▶ [Activity]
Reproduce the lines below verbatim. Pictures are to be omitted.

▶ [Stored data]

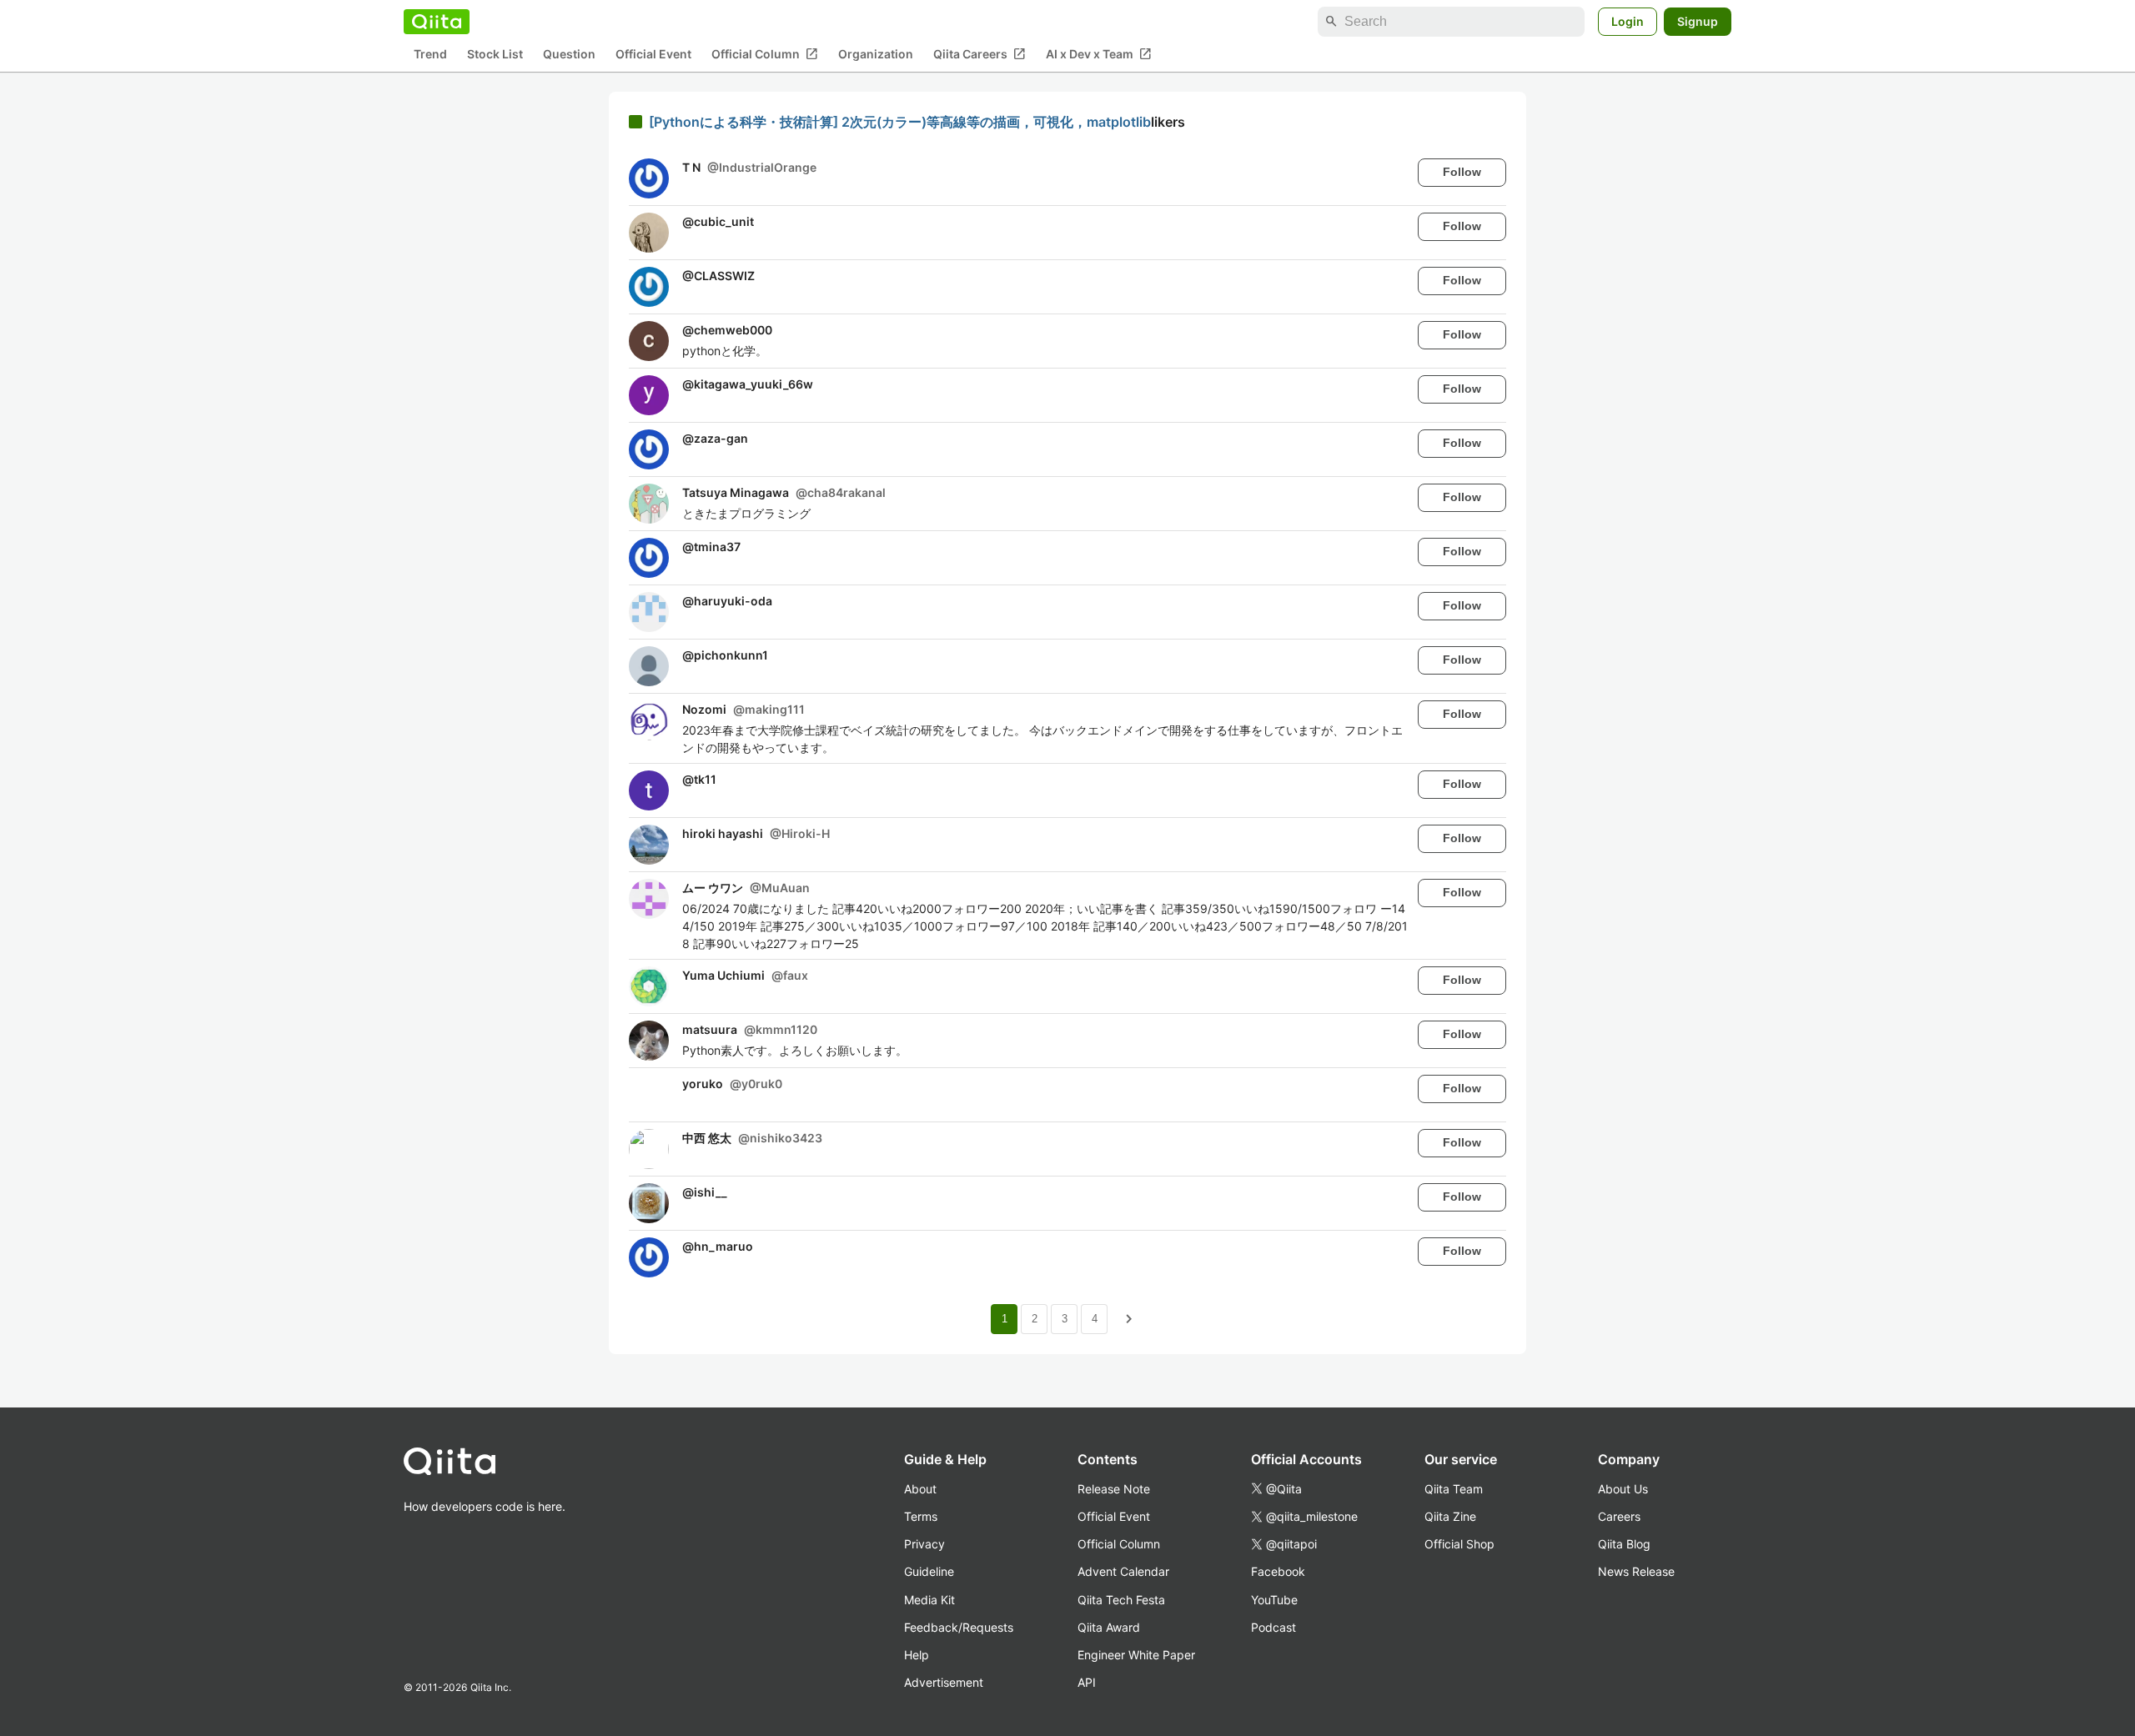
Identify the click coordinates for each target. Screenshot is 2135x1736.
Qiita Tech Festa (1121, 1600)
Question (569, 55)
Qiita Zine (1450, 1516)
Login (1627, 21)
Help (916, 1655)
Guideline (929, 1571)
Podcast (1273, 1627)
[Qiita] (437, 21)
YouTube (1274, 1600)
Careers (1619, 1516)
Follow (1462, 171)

▶ [Answer space]
Identify the click coordinates for each target. Screenshot is 2135x1736.
Qiita Tech Festa (1121, 1600)
Question (569, 55)
Qiita Zine (1450, 1516)
Login (1627, 21)
Help (916, 1655)
Guideline (929, 1571)
Podcast (1273, 1627)
[Qiita] (437, 21)
YouTube (1274, 1600)
Careers (1619, 1516)
Follow (1462, 171)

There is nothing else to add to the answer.